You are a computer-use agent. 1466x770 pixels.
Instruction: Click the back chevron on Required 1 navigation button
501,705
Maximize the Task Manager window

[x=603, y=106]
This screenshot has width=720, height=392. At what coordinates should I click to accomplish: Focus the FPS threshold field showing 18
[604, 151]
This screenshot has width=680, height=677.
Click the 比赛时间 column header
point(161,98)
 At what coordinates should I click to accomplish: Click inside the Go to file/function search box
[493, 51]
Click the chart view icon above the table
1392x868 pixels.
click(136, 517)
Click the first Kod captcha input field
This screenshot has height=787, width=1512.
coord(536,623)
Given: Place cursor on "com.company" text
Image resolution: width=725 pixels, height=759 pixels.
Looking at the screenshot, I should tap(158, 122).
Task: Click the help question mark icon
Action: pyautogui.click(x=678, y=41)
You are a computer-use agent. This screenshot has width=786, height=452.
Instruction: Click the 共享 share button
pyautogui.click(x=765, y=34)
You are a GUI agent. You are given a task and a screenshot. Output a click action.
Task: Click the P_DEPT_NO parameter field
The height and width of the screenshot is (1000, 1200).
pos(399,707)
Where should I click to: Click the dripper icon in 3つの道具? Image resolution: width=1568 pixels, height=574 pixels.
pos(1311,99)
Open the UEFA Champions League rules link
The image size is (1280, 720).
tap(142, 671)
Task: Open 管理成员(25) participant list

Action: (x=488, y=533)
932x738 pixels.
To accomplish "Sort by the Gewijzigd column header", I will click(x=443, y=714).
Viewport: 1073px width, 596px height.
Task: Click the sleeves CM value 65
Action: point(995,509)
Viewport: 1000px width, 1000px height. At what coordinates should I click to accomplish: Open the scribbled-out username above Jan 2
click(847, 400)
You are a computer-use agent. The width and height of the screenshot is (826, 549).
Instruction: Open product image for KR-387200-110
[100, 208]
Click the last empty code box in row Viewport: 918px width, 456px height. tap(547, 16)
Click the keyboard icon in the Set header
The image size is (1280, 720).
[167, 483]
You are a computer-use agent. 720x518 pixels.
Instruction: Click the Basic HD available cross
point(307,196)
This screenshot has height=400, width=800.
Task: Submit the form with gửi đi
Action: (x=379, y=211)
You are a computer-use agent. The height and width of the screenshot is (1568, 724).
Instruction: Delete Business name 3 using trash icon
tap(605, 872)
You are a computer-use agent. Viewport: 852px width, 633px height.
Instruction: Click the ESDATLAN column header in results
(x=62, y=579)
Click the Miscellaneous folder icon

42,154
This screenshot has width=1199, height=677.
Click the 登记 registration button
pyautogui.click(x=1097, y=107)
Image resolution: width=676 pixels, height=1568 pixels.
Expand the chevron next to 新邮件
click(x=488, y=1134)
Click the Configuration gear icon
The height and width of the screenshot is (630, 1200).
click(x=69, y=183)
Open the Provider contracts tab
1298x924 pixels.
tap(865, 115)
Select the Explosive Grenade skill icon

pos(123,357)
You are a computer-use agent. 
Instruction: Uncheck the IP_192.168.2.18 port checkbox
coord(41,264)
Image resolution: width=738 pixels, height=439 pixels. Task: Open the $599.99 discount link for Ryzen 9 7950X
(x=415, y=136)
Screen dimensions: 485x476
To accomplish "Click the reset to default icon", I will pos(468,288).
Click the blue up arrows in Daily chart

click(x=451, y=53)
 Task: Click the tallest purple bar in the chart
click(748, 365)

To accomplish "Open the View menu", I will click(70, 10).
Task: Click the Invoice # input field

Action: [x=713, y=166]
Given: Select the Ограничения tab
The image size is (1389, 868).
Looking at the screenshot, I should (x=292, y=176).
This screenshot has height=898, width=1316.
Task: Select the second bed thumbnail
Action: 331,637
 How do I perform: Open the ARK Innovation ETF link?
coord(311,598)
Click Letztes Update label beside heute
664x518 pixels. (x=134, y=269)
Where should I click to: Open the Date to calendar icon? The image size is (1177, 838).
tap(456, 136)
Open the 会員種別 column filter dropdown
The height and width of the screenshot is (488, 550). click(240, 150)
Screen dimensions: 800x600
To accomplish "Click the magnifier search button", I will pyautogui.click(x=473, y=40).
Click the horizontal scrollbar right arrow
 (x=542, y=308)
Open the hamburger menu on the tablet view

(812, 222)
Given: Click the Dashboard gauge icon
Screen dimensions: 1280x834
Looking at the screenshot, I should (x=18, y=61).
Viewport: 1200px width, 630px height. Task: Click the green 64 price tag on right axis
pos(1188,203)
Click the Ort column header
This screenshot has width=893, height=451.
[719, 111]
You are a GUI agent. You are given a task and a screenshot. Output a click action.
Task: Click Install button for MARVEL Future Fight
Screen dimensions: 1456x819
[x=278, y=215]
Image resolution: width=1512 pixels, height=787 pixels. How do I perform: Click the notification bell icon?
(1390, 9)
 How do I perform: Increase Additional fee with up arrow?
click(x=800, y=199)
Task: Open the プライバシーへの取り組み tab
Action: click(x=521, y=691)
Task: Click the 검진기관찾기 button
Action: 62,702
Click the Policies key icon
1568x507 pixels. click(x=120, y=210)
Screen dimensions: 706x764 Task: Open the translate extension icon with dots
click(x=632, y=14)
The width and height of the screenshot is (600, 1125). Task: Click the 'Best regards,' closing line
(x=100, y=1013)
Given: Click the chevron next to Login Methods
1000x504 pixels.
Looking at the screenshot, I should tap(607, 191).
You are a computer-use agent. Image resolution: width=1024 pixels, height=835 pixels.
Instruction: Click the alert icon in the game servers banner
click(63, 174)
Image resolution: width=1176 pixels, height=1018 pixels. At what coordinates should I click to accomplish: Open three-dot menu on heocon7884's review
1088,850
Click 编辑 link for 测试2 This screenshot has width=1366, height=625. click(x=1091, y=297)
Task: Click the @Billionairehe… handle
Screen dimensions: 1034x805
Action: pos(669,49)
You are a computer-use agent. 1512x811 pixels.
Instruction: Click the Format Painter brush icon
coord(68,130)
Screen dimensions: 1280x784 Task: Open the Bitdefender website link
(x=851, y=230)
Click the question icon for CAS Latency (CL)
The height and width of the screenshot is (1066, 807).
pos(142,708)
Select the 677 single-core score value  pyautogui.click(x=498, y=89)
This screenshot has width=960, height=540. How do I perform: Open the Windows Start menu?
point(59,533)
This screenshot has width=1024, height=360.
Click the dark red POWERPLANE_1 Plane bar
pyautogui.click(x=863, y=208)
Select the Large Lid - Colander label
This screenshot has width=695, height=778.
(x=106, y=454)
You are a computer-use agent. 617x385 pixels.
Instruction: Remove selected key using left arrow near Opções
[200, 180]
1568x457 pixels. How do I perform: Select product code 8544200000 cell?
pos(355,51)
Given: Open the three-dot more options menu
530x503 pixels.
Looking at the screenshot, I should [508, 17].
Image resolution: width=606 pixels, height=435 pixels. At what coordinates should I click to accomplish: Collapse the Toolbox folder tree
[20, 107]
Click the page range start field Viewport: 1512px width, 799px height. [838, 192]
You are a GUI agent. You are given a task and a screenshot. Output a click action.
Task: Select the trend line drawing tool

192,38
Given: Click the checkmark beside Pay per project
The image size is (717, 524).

•••

#### WHAT YOU WILL DO
Retype every entry exactly as it stands.

#### EXERCISE OUTPUT
You are a computer-use agent. 1466x770 pixels.
Instruction: Click the back chevron on Required 1 navigation button
501,705
Maximize the Task Manager window

[x=603, y=106]
This screenshot has width=720, height=392. At what coordinates should I click to accomplish: Focus the FPS threshold field showing 18
[604, 151]
This screenshot has width=680, height=677.
Click the 比赛时间 column header
point(161,98)
 At what coordinates should I click to accomplish: Click inside the Go to file/function search box
[493, 51]
Click the chart view icon above the table
1392x868 pixels.
click(136, 517)
Click the first Kod captcha input field
This screenshot has height=787, width=1512.
coord(536,623)
Given: Place cursor on "com.company" text
Image resolution: width=725 pixels, height=759 pixels.
Looking at the screenshot, I should tap(158, 122).
Task: Click the help question mark icon
Action: pyautogui.click(x=678, y=41)
You are a computer-use agent. This screenshot has width=786, height=452.
Instruction: Click the 共享 share button
pyautogui.click(x=765, y=34)
You are a GUI agent. You are given a task and a screenshot. Output a click action.
Task: Click the P_DEPT_NO parameter field
The height and width of the screenshot is (1000, 1200).
pos(399,707)
Where should I click to: Click the dripper icon in 3つの道具? Image resolution: width=1568 pixels, height=574 pixels.
pos(1311,99)
Open the UEFA Champions League rules link
The image size is (1280, 720).
tap(142, 671)
Task: Open 管理成员(25) participant list

Action: (x=488, y=533)
932x738 pixels.
To accomplish "Sort by the Gewijzigd column header", I will click(x=443, y=714).
Viewport: 1073px width, 596px height.
Task: Click the sleeves CM value 65
Action: point(995,509)
Viewport: 1000px width, 1000px height. At what coordinates should I click to accomplish: Open the scribbled-out username above Jan 2
click(847, 400)
You are a computer-use agent. The width and height of the screenshot is (826, 549).
Instruction: Open product image for KR-387200-110
[100, 208]
Click the last empty code box in row Viewport: 918px width, 456px height. tap(547, 16)
Click the keyboard icon in the Set header
The image size is (1280, 720).
[167, 483]
You are a computer-use agent. 720x518 pixels.
Instruction: Click the Basic HD available cross
point(307,196)
This screenshot has height=400, width=800.
Task: Submit the form with gửi đi
Action: (x=379, y=211)
You are a computer-use agent. The height and width of the screenshot is (1568, 724).
Instruction: Delete Business name 3 using trash icon
tap(605, 872)
You are a computer-use agent. Viewport: 852px width, 633px height.
Instruction: Click the ESDATLAN column header in results
(x=62, y=579)
Click the Miscellaneous folder icon

42,154
This screenshot has width=1199, height=677.
Click the 登记 registration button
pyautogui.click(x=1097, y=107)
Image resolution: width=676 pixels, height=1568 pixels.
Expand the chevron next to 新邮件
click(x=488, y=1134)
Click the Configuration gear icon
The height and width of the screenshot is (630, 1200).
click(x=69, y=183)
Open the Provider contracts tab
1298x924 pixels.
tap(865, 115)
Select the Explosive Grenade skill icon

pos(123,357)
You are a computer-use agent. 
Instruction: Uncheck the IP_192.168.2.18 port checkbox
coord(41,264)
Image resolution: width=738 pixels, height=439 pixels. Task: Open the $599.99 discount link for Ryzen 9 7950X
(x=415, y=136)
Screen dimensions: 485x476
To accomplish "Click the reset to default icon", I will pos(468,288).
Click the blue up arrows in Daily chart

click(x=451, y=53)
 Task: Click the tallest purple bar in the chart
click(748, 365)

To accomplish "Open the View menu", I will click(70, 10).
Task: Click the Invoice # input field

Action: [x=713, y=166]
Given: Select the Ограничения tab
The image size is (1389, 868).
Looking at the screenshot, I should (x=292, y=176).
This screenshot has height=898, width=1316.
Task: Select the second bed thumbnail
Action: 331,637
 How do I perform: Open the ARK Innovation ETF link?
coord(311,598)
Click Letztes Update label beside heute
664x518 pixels. (x=134, y=269)
Where should I click to: Open the Date to calendar icon? The image size is (1177, 838).
tap(456, 136)
Open the 会員種別 column filter dropdown
The height and width of the screenshot is (488, 550). click(240, 150)
Screen dimensions: 800x600
To accomplish "Click the magnifier search button", I will pyautogui.click(x=473, y=40).
Click the horizontal scrollbar right arrow
 (x=542, y=308)
Open the hamburger menu on the tablet view

(812, 222)
Given: Click the Dashboard gauge icon
Screen dimensions: 1280x834
Looking at the screenshot, I should (x=18, y=61).
Viewport: 1200px width, 630px height. Task: Click the green 64 price tag on right axis
pos(1188,203)
Click the Ort column header
This screenshot has width=893, height=451.
[719, 111]
You are a GUI agent. You are given a task and a screenshot. Output a click action.
Task: Click Install button for MARVEL Future Fight
Screen dimensions: 1456x819
[x=278, y=215]
Image resolution: width=1512 pixels, height=787 pixels. How do I perform: Click the notification bell icon?
(1390, 9)
 How do I perform: Increase Additional fee with up arrow?
click(x=800, y=199)
Task: Open the プライバシーへの取り組み tab
Action: click(x=521, y=691)
Task: Click the 검진기관찾기 button
Action: 62,702
Click the Policies key icon
1568x507 pixels. click(x=120, y=210)
Screen dimensions: 706x764 Task: Open the translate extension icon with dots
click(x=632, y=14)
The width and height of the screenshot is (600, 1125). Task: Click the 'Best regards,' closing line
(x=100, y=1013)
Given: Click the chevron next to Login Methods
1000x504 pixels.
Looking at the screenshot, I should tap(607, 191).
You are a computer-use agent. Image resolution: width=1024 pixels, height=835 pixels.
Instruction: Click the alert icon in the game servers banner
click(63, 174)
Image resolution: width=1176 pixels, height=1018 pixels. At what coordinates should I click to accomplish: Open three-dot menu on heocon7884's review
1088,850
Click 编辑 link for 测试2 This screenshot has width=1366, height=625. click(x=1091, y=297)
Task: Click the @Billionairehe… handle
Screen dimensions: 1034x805
Action: pos(669,49)
You are a computer-use agent. 1512x811 pixels.
Instruction: Click the Format Painter brush icon
coord(68,130)
Screen dimensions: 1280x784 Task: Open the Bitdefender website link
(x=851, y=230)
Click the question icon for CAS Latency (CL)
The height and width of the screenshot is (1066, 807).
pos(142,708)
Select the 677 single-core score value  pyautogui.click(x=498, y=89)
This screenshot has width=960, height=540. How do I perform: Open the Windows Start menu?
point(59,533)
This screenshot has width=1024, height=360.
Click the dark red POWERPLANE_1 Plane bar
pyautogui.click(x=863, y=208)
Select the Large Lid - Colander label
This screenshot has width=695, height=778.
(x=106, y=454)
You are a computer-use agent. 617x385 pixels.
Instruction: Remove selected key using left arrow near Opções
[200, 180]
1568x457 pixels. How do I perform: Select product code 8544200000 cell?
pos(355,51)
Given: Open the three-dot more options menu
530x503 pixels.
Looking at the screenshot, I should [508, 17].
Image resolution: width=606 pixels, height=435 pixels. At what coordinates should I click to accomplish: Collapse the Toolbox folder tree
[20, 107]
Click the page range start field Viewport: 1512px width, 799px height. [838, 192]
You are a GUI agent. You are given a task and a screenshot. Output a click action.
Task: Select the trend line drawing tool

192,38
Given: Click the checkmark beside Pay per project
The image size is (717, 524).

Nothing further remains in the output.